PAGE EXCERPT →

---------------

Bureaucracy versus patient care
In 2022, I tried to recruit for the Indian Health Service at the American College of Emergency Physicians’ Scientific Assembly in San Francisco. It was almost impossible. The Indian Health Service is, understandably, a hard sell. At my residency graduation ceremony, a well-meaning physician mentor once told my mother that I would only last one year. I ended up staying more than four, and that is entirely because of my colleagues. My hospital has been staffed by the most talented, mission-driven, and resilient emergency physicians I have ever known. I have learned more from them in four years than many physicians learn in a lifetime. In a setting where you are constantly forced to improvise to provide the standard of care, excellence depends entirely on people, and the people here are extraordinary. If you ever experience a medical emergency in the Four Corners region, you will receive exceptional care, not because of infrastructure, but because of the physicians standing in the gap.
As I move forward in my career, I carry immense gratitude and deep concern. Under new federal leadership, employees in my position are being asked to do more with less. Early last year, we were instructed to begin answering Elon Musk-inspired “What five things did you do this week?” emails, an irony not lost on anyone working 12-plus-hour shifts without basic resources. This was followed by pay cuts, unjustified reductions in force (RIFs), and an increase, not a decrease, in bureaucracy. Over the summer, despite being a Level III trauma center on a major interstate, we were without respiratory therapy and surgical coverage for weeks. Many of our internal medicine, pediatrics, and obstetrics and gynecology colleagues have left. Recently, our hospital functioned for days without a working CT scanner.
Health care in rural New Mexico is emergency medicine’s canary in the coal mine. Our patients were among the first devastated by COVID-19. Now, federal system changes combined with impending Medicaid cuts foreshadow a nationwide crisis. When millions lose coverage, they will come to the ER. And an already strained system will break.

---------------

Continue the piece on bureaucracy and patient care from the point where it ends. These lines have no connection to the piece on bureaucracy and patient care.

---------------

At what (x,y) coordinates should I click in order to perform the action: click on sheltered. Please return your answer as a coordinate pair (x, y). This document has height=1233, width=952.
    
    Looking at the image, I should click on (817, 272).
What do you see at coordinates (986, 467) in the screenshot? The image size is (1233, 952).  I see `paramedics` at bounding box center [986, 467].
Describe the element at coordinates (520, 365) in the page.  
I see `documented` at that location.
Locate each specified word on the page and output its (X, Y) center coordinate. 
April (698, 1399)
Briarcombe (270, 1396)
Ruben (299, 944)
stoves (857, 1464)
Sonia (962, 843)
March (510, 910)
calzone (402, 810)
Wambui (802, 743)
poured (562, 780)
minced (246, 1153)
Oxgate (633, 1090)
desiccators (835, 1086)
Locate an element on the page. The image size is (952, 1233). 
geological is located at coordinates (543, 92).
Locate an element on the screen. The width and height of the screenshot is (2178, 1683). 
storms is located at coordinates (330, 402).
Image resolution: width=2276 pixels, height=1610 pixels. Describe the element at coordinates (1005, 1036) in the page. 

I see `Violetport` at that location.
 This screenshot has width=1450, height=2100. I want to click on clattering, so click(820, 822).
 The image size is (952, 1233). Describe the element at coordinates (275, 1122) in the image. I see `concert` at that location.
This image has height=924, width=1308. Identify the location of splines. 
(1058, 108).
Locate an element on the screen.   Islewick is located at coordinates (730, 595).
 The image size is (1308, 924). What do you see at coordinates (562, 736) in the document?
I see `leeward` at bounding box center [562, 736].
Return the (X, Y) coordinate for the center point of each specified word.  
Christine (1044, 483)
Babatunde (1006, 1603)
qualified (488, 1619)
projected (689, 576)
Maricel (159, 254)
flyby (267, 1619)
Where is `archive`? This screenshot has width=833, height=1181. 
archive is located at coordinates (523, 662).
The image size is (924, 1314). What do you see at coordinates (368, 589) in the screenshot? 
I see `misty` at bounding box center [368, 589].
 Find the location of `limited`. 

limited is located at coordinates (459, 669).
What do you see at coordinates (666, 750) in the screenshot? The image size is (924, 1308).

---------------

TASK RESPONSE →
A wealthy state with poor outcomes
I recently read an article arguing that New Mexico is not actually a poor state, but a wealthy state with many poor people. Thanks mostly to oil and gas revenues, New Mexico has one of the largest sovereign wealth funds in the country. And yet our flagship academic hospital is the only Level I trauma center in a state with some of the highest trauma rates in the nation. And the U.S. federal government, the richest government in the world, allowed the second-busiest emergency department in the state to function without a CT scanner.
And still, many of my patients travel hours over rough terrain, often without running water or electricity at home, to wait even longer for care. They are remarkably patient and outwardly grateful, even as the systems meant to serve them routinely fail them. Without question, their resilience and patience are extraordinary. But resilience should not be a prerequisite for receiving basic medical care, and their patience with the state and federal government’s miserly attitude toward them will run out.
These questions remain: Is this really the best our state and country can do for the people of New Mexico, and how much longer do they have to wait?
Sarah Bridge is an emergency physician.